First, there are the facts. As an auditor, one should continually pound the facts (Exhibit 1) of cybercrime in front of anyone in the organization with the power to make change: the CEO, the board of directors, the CFO, the general counsel. The risks from these facts are real and measurable. As the fact broker, a CPA’s first responsibility is to define the risk for a client or employer.

Exhibit 1

The Facts

  • Employee behavior, not technology, drives cybercrime
  • The most frequent vectors of attack are—
    • e-mail with embedded links or attachments, and
    • websites that covertly download malware to a connected device.
  • Cybercrime at the end of 2018 stood at $3.2 trillion worldwide
  • At current rates, cybercrime will be $6 trillion worldwide by 2021
  • Ransomware, which dropped in 2018, is exploding in 2019
    • Ransomware attacks occur every 12 seconds in the United States and are accelerating
    • Paying ransomware has only a 30% chance of success in unencrypting files
    • Small and midsized businesses are the largest targets of ransomware attacks; state and local governments are the second largest
  • State and local governments are beginning to create cybersecurity taxes to help pay for cyberinsurance and the cost of recovering from cyberattacks; Albany, Atlanta, Baltimore, 23 towns and cities in Texas, court systems in Georgia, and Long Island and Florida towns are among the victims in 2019 alone
  • Small to midsized medical practices have been major targets in 2019, including hospitals in rural areas, disrupting medical care significantly

Second, there is the law.
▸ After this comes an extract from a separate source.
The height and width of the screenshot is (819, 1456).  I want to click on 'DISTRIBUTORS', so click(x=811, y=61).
Numerous regulations in both the domestic and foreign markets govern cybersecurity behavior and define the penalties for bad cybersecurity practices that help engender cybercrime (Exhibit 2). Ignoring the regulatory space is never a good idea, and doing so can result in substantial financial liability for a business. In some cases, even more severe penalties are involved.

Exhibit 2

The Law

  • In New York, 23 NYCRR 500 is fully in force
  • In California, the California Consumer Privacy Act will be fully in force as of July 1, 2020; it can and will have an impact on New York–based companies
  • In the EU, the Cybersecurity Act applies to non-EU organizations if they possess EU-residents’ data (up to 70% of New York–based institutions may be affected)
  • Gramm-Leach-Bliley Act (GLBA)
  • Payment Card Industry Data Security Standard (PCI-DSS)
  • The Privacy Act of 1974—United States Personally Identifiable Information (U.S. PII)
  • The Federal Information Security Management Act of 2002 (FISMA)
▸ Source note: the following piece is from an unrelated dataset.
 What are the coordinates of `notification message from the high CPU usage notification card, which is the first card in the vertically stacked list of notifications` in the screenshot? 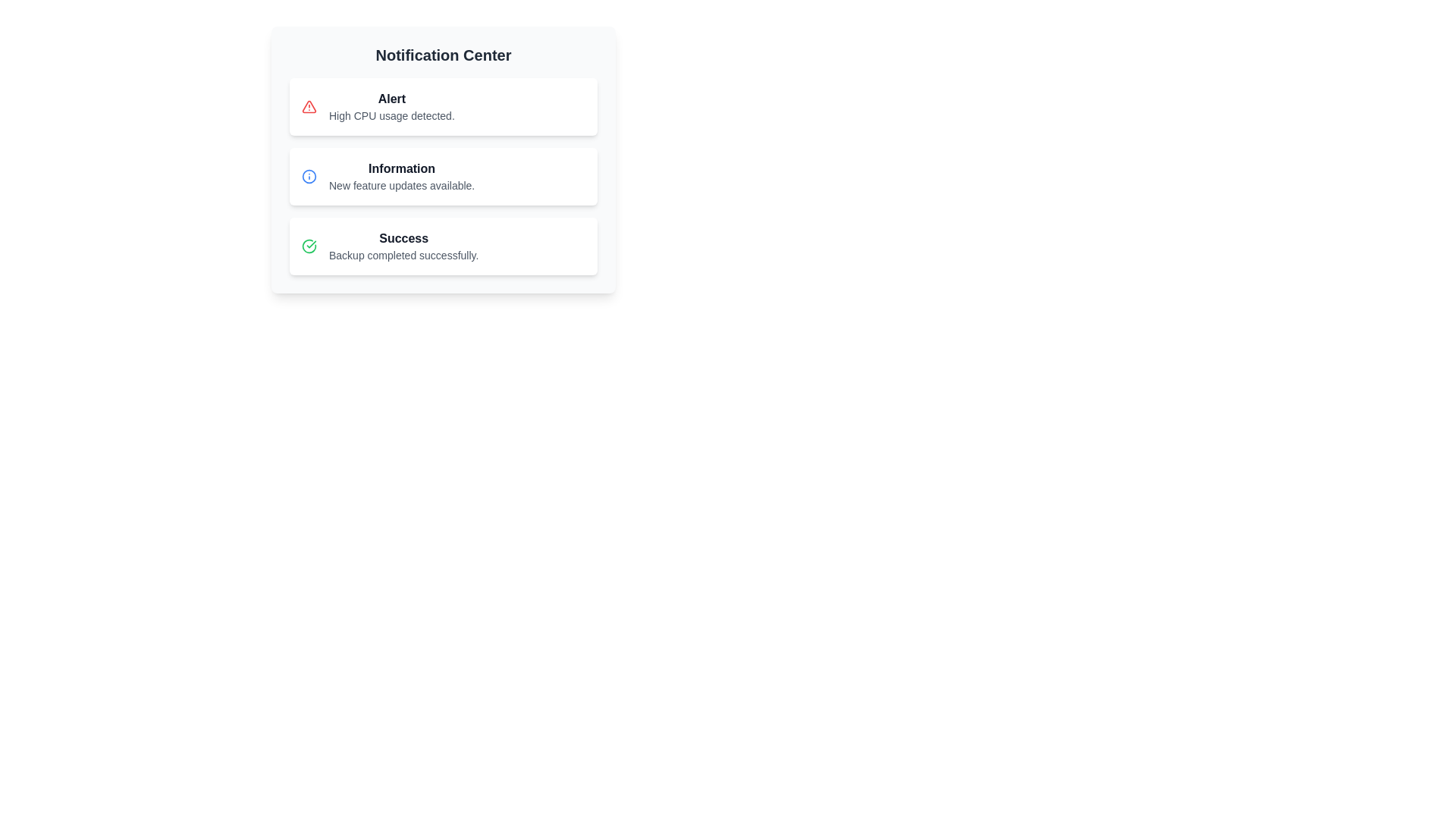 It's located at (443, 106).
Third, there is advocacy. Auditors have an obligation to continually “pound the table” to remind executives of the risks they face (Exhibit 3). Risk advisors need to continually educate about these risks in the corporate space. Even when faced with a reluctance to listen, it is vital to continue to urge that every part of the enterprise understand the complex business issues represented by cybercrime.

Exhibit 3

The Table

  • The cacophony of cyberattack reports in the news
  • The frequent spam, spoofing, and phishing phone calls
  • The daily spoofing and phishing e-mails on all e-mail accounts
  • The phishing and spoofing text messages on smartphones
  • The breach notification emails and letters received monthly from firms that are hit
  • The numbers (see Exhibit 1)
  • The lack of preparedness

A Matter of Survival

Businesses cannot afford to ignore the inconvenient facts. Ignoring the problem will never create solutions; it will only create economic instability that could make the 2008 recession look like a garden party. Clients, and sometimes CPAs, continually react to the threat of cybercrime by transferring the responsibility to IT organizations. This burden needs to be on everyone. The most fundamental risk faced by an organization is an unwillingness to recognize that cybercrime is fundamentally a business problem, not an IT problem. If CPAs make that their mantra, they will succeed in creating an environment that enables every business to survive the attacks it will inevitably face. If not, the profession has only itself to blame.